### Selected passage
^^^^
Friday, May 23, 2008

Microsoft Ends Book and Article Digitization, Shuts Down Live Search Books

Just saw the announcement that after digitizing 750,000 books, Microsoft is pulling the plug on Live Search Books and Live Search Academic, and it says it's leaving the field to libraries and publishers-- but doesn't mention a rather large competitor still in the game (Google).

Whether this is more about Microsoft's faltering Live efforts, or really shows that there's not enough money to be made here for private industry, is hard to say. I expect Google will answer this question for us over the next few years.

Monday, May 19, 2008

A Free Thin Client in Every Box?

Slashdot reports that leading motherboard maker Asus has announced that it will extend the use of "Express Gate" technology (essentially a branded version of the Splashtop embedded Linux system) to all of its motherboards, giving about 12 million PCs per year the option of booting to a lightweight version of Linux.
^^^^
### Recorded data
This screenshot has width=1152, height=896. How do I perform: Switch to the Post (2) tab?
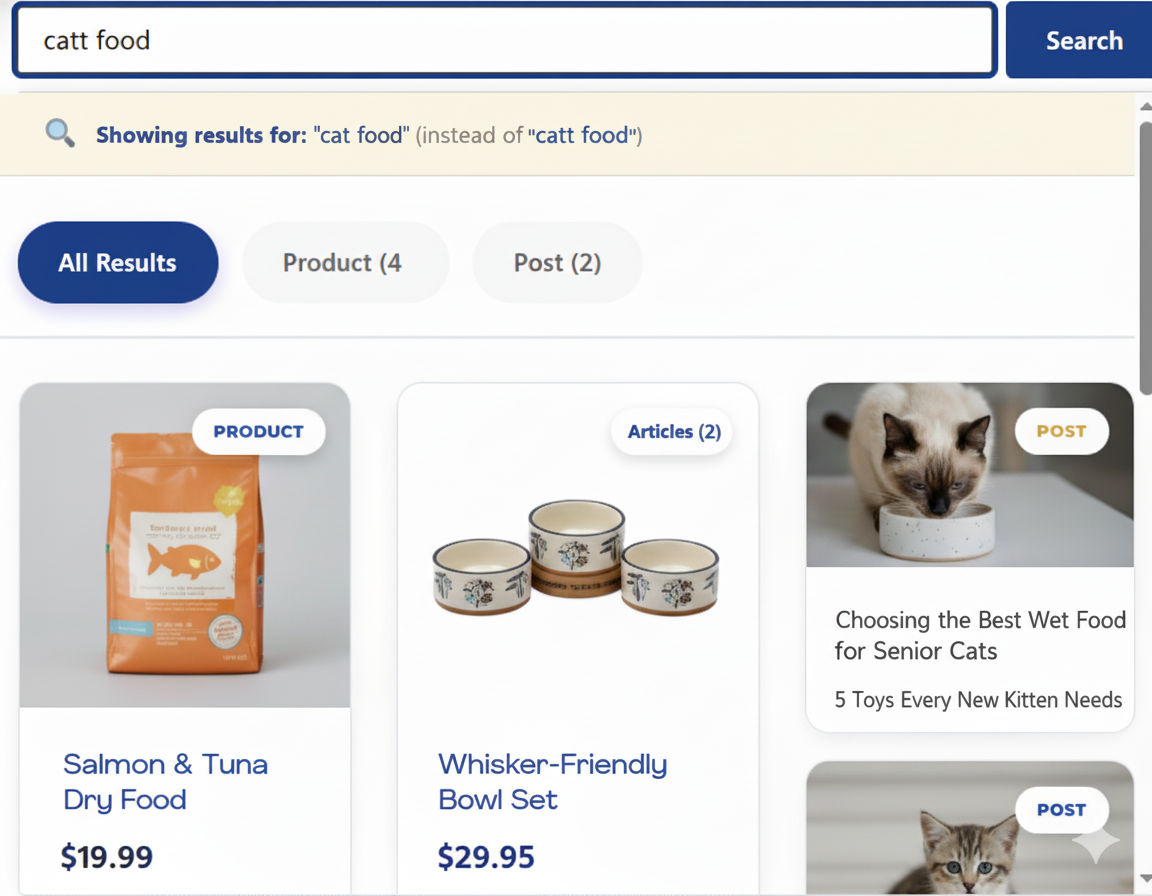click(557, 263)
^^^^
According to the blog posts, how many books had Microsoft digitized before shutting down Live Search Books? Please answer in a few words. The lines were drawn from a separate source.

### Your solution
750,000 books.